Implications for the agricultural ecosystem
As the agriculture industry digitizes, you will undoubtedly tap new pockets of value. As a result of their strong links to farmers and their in-depth understanding of agriculture, input providers supplying seed, nutrients, herbicides, and equipment have played an essential role in the data ecosystem so far. For example, one of the world’s leading fertilizer distributors now supplies fertilizing agents and software that analyses field data to help farmers select where to apply their fertilizers and in what quantity. Similarly, a large-equipment manufacturer is working to improve field equipment efficiency by using precise controls based on satellite images and vehicle-to-vehicle links.
However, improved connectivity opens up the market to new entrants. For one thing, telcos and LPWAN providers are crucial in providing the connectivity infrastructure needed to allow digital farm applications. They might combine with governmental authorities and other agribusiness companies to construct public or private rural networks, collecting some the new value in the process.
How to do it- Final Procdure
No single company can lead the necessary investment in agricultural connectivity independently. As a precondition for all of these developments, major players in the industry must commit as a team. Winners in delivering connectivity to agriculture in the future will require expertise in various disciplines, spanning from farm operations to advanced data analytics, as well as the ability to provide solutions that interconnect with other platforms and neighboring businesses. For example, data obtained by autonomous tractors should effortlessly flow to the computer running irrigation systems, which should be able to use weather-station data to optimize irrigation plans.

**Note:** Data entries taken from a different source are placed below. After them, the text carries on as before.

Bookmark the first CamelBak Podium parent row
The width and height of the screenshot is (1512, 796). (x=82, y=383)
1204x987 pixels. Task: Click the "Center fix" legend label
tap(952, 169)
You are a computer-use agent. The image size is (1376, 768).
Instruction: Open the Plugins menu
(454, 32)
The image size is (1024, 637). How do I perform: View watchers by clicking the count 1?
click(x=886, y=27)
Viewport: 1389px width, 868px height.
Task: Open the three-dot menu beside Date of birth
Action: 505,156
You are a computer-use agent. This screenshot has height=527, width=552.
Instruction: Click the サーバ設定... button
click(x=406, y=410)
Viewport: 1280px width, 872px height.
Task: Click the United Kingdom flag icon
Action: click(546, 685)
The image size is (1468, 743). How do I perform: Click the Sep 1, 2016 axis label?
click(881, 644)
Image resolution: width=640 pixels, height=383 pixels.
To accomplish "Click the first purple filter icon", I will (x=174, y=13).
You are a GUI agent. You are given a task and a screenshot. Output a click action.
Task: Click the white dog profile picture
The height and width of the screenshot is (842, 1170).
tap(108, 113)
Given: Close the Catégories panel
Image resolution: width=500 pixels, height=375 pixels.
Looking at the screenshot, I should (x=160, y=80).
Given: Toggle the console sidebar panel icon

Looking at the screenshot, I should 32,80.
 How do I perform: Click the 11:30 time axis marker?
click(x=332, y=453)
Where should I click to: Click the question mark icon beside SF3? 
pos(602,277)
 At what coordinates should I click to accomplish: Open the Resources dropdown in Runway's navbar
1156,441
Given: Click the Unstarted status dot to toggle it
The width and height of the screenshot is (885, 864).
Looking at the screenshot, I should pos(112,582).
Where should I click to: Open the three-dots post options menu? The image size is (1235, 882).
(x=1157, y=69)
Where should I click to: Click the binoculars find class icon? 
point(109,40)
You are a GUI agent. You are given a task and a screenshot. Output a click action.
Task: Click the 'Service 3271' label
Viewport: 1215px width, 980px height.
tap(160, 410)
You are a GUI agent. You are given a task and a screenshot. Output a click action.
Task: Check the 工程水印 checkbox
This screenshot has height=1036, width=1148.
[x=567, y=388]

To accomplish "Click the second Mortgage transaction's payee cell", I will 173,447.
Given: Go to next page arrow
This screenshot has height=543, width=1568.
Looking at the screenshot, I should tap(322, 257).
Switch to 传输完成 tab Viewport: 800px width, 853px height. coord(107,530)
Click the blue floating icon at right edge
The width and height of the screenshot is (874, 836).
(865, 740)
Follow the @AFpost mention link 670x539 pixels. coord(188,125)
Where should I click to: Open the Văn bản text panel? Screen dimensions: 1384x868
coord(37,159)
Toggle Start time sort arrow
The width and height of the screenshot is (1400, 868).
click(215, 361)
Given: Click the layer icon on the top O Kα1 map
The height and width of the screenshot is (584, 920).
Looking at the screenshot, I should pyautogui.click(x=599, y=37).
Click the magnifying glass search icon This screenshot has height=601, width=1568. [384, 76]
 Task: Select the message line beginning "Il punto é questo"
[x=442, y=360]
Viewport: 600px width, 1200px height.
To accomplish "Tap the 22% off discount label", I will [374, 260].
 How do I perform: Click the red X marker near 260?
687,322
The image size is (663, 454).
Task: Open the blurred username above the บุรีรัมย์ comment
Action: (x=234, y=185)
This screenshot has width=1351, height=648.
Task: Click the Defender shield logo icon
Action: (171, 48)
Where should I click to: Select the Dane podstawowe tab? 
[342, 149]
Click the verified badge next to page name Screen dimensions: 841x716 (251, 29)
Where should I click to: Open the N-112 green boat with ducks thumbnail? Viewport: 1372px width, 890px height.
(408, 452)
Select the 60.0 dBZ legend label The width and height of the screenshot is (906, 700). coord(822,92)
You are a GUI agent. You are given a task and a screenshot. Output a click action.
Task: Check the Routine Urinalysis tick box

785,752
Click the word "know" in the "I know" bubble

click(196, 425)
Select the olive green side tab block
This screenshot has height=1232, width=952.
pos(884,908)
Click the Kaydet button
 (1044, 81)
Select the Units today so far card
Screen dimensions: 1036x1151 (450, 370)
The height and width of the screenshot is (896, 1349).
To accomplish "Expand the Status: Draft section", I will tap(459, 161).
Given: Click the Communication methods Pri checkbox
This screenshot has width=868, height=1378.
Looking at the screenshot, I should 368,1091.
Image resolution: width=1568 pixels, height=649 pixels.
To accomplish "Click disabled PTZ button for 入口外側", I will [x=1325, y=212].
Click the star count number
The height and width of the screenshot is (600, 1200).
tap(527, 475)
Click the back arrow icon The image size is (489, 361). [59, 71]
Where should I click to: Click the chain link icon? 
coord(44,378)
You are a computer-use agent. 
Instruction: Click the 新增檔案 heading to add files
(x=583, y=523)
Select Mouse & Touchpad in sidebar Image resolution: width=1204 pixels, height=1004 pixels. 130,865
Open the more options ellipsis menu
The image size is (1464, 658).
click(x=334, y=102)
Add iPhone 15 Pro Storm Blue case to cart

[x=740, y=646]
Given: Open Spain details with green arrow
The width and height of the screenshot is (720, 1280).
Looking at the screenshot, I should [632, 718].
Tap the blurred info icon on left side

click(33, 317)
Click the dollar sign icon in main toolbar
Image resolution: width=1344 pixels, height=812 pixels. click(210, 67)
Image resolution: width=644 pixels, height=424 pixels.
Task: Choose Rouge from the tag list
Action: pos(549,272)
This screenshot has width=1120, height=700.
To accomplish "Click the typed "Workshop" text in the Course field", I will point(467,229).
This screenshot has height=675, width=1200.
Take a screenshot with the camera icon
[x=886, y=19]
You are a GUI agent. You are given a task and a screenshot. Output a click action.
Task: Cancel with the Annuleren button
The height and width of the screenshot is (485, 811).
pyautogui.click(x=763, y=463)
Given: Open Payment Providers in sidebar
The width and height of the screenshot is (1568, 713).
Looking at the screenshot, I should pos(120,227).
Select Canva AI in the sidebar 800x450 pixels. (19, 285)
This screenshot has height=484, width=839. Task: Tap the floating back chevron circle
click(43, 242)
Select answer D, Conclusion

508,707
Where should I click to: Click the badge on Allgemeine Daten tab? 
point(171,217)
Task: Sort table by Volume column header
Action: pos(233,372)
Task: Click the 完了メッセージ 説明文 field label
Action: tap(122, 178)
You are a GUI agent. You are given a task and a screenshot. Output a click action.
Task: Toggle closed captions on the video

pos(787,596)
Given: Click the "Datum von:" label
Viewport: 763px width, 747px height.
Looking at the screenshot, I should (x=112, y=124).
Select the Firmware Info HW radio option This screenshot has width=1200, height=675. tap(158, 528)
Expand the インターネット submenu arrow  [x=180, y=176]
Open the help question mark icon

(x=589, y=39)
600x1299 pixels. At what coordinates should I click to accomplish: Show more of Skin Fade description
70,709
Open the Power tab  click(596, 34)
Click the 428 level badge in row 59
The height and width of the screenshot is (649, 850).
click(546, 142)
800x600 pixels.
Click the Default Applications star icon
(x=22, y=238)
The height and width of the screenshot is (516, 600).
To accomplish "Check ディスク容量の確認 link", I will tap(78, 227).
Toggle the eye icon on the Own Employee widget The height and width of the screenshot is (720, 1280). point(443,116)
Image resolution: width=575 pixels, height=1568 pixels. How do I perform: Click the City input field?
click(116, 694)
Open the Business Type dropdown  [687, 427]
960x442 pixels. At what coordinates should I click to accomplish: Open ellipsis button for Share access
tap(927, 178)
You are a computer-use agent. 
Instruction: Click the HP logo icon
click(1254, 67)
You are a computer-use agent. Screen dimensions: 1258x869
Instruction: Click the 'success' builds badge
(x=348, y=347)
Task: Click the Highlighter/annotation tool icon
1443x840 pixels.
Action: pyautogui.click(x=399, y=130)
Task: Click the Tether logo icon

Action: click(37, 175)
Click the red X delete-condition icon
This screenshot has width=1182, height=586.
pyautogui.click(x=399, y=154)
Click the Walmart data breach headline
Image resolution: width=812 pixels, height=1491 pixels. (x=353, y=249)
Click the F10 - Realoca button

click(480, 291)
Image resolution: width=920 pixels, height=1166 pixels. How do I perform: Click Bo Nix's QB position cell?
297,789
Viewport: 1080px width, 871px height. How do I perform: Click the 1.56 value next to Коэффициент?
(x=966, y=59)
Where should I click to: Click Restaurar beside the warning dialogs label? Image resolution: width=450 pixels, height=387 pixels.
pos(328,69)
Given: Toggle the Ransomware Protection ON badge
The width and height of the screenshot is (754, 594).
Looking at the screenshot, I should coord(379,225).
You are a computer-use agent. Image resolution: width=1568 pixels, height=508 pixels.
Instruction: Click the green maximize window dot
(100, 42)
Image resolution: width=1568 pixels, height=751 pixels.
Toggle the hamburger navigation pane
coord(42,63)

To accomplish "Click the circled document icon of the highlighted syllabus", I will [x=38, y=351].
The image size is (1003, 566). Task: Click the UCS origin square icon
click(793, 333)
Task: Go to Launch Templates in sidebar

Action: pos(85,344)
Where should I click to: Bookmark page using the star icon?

However, industry leaders in connectivity have already begun developing these new skills within their organizations. For privacy and competitive advantage, businesses seek to keep secret information about their operations within their walls. Having this level of control also facilitates data analysis, which in turn helps the firm respond more quickly to changing customer demands and expectations.
However, acquiring new skills is not the goal. Agriculture players who create alliances with telcos or LPWAN providers will gain enormous power in the emerging connected-agriculture ecosystem. Not only will businesses be able to acquire connectivity technology more readily and affordably through those partnerships, but they will also be better positioned to create tight relationships with farmers as connectivity becomes a strategic issue. As a result, input providers and distributors may find themselves in a race for connectivity. Direct connections with farmers could eliminate the need for distributors if input providers successfully form such agreements. If distributors prevail in this battle, they will solidify their position as an essential middleman, closer to the requirements of farmers, in the value chain.